WHAT YOU WILL DO
1. In the discussion of which BE domains to trust, list each consequence the quoted reasoning marks with an arrow under point c) about not trusting the device domain.
2. According to the discussion of which BE domains to trust, what might a domain that talks to hardware do to undermine the MAC checks?

[START TEXT SECTION]

I agree it is necessary to trust some minimal BE domains.  The question
is what kind of BE domains we want to trust.

I'd argue that domains doing complex device driver stuff and talking to
hardware devices tend to be full of code which is particularly difficult
to verify.  Say the domain decides to program the hardware to DMA over
the code which is performing the MAC checks for example.

I'd much prefer to only have to trust domains which are doing very pure
software only tasks that are simple and provably correct.  In the
example I gave, an intermediate domain which was doing some encryption
and decryption, versioning and digital encryption work.  It's much
easier to prove that a domain like this is correct than a domain which
contains a hairy device driver.

> 
> Why? Here are my reasons (for discussion): 
> 
> a) guest domains shall not be trusted (this is the whole point of
> having hypervisor level coarse grained security; it does not assume
> security in guest OS) 
> b) device domains can be generic and used by many guest domains, they
> run a very limited number of processes 
>    --> evaluation in the long-term seems most feasible for small
> domains with limited functionality that doesn't change often 
> c) IF you don't trust the device domain, then it can see only
> encrypted/signed data and you don't get availability (assuming you
> don't trust any device domain, then replication does not help
> availability because all can deny access at will in coordinated
> attacks) 
>    --> you need for each workload type another (trusted) domain that
> encrypts/signs 
>    --> you inherit performance overhead and key/other management
> overhead 
>    --> you introduce multiple trusted domains instead of a single one 
> 
> My feeling is: 
> a) trusting a small number of specialized domains (device domains,
> security domains) scales because such domains should remain pretty
> stable and can run minimally configured kernels etc. 
> b.1) when people write backend drivers, they manage to handle much
> more complex things than a function that resolves access control 

No.  Generally they _almost_ manage to handle much more complex things.

[END TEXT SECTION]
[START COLLECTED DATA]

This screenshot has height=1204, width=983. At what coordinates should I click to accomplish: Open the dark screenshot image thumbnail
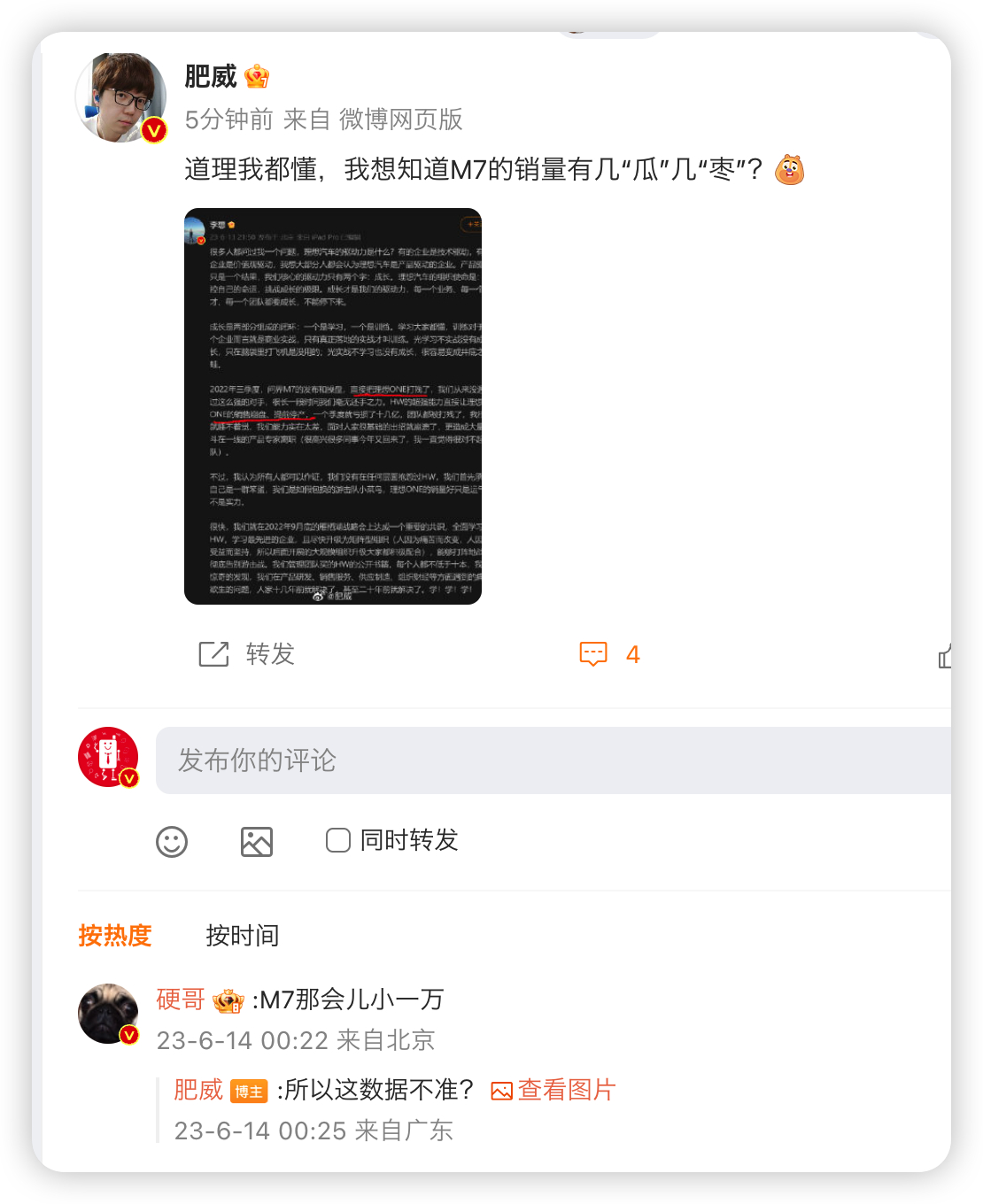333,406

[END COLLECTED DATA]

RESULTS IN ORDER
1.
- You need another (trusted) domain for each workload type that encrypts/signs.
- You inherit performance overhead and key/other management overhead.
- You introduce multiple trusted domains instead of a single one.

2. It might program the hardware to DMA over the code that performs the MAC checks.